Exploring the relationship between the structure and dynamics of a molecular system is fundamental to a better understanding of its function. Here, we report on studies of femtosecond dynamics of the most stable molecular structures of a cardiovascular drug, levosimendan (LSM), in water at three different pHs, in chemical (β-cyclodextrin, β-CD) and biological (human serum albumin protein, HSA) nanocavities, and in two organic solvents with different viscosities. In the used organic solvents, the structural dynamics, ranging from 50 fs to 3 ps, depends on the viscosity of the solvent, reflecting the involvement of a twisting motion in the excited molecule.

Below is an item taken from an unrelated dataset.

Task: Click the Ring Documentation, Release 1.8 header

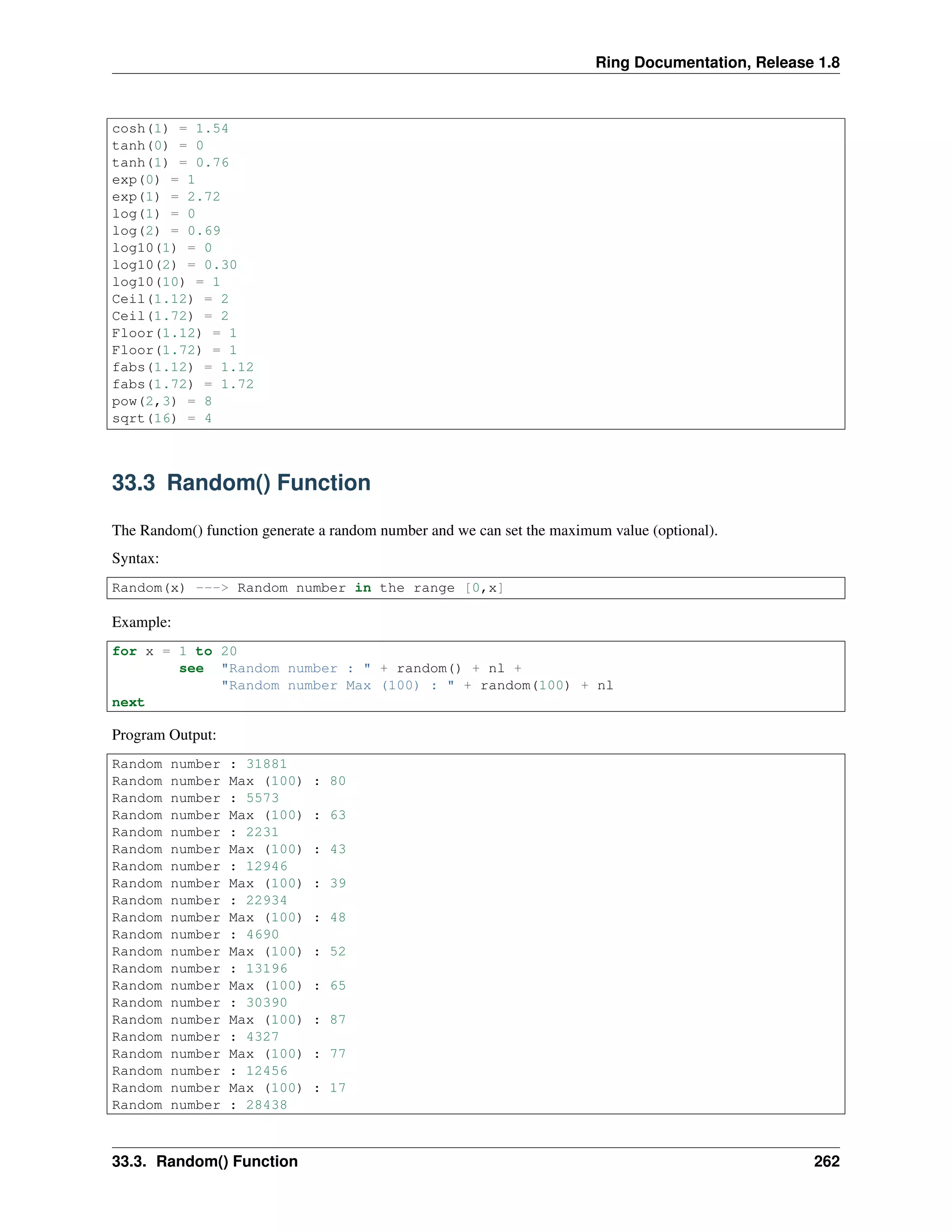Action: click(717, 63)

In water solutions at pH 3 and 5, the excited neutral form is decaying in a time of ∼0.4 ps, undergoing an ultrafast (<50 fs) intramolecular charge transfer (ICT) to generate charge transfer species decaying in ∼1 ps. In neutral (pH 7) and alkaline water (pH 12), the LSM is present in its anion structure at the ground state. In these media, the experiments reveal, in addition to the ultrafast decay of the anionic structure (1.3 ps), the formation of an ICT state having (n, π*) character, produced in ∼0.3 ps and decaying in ∼0.5 ps. Encapsulation by β-CD and HSA protein leads to a 1:1 stoichiometry complex, which shows longer decaying times (4 and 7 ps, respectively) of the caged anionic forms due to the nanoconfinement. Our results show a structural diversity of the LSM dynamics, reflecting its intimate interaction with its surrounding. We believe that the reported findings and the related discussion and conclusions bring new knowledge for a better understanding of the molecular activity of this drug, taking into account its rich structural dynamics. Furthermore, the results might be relevant for a better drug design and nanodelivery involving CDs and proteins.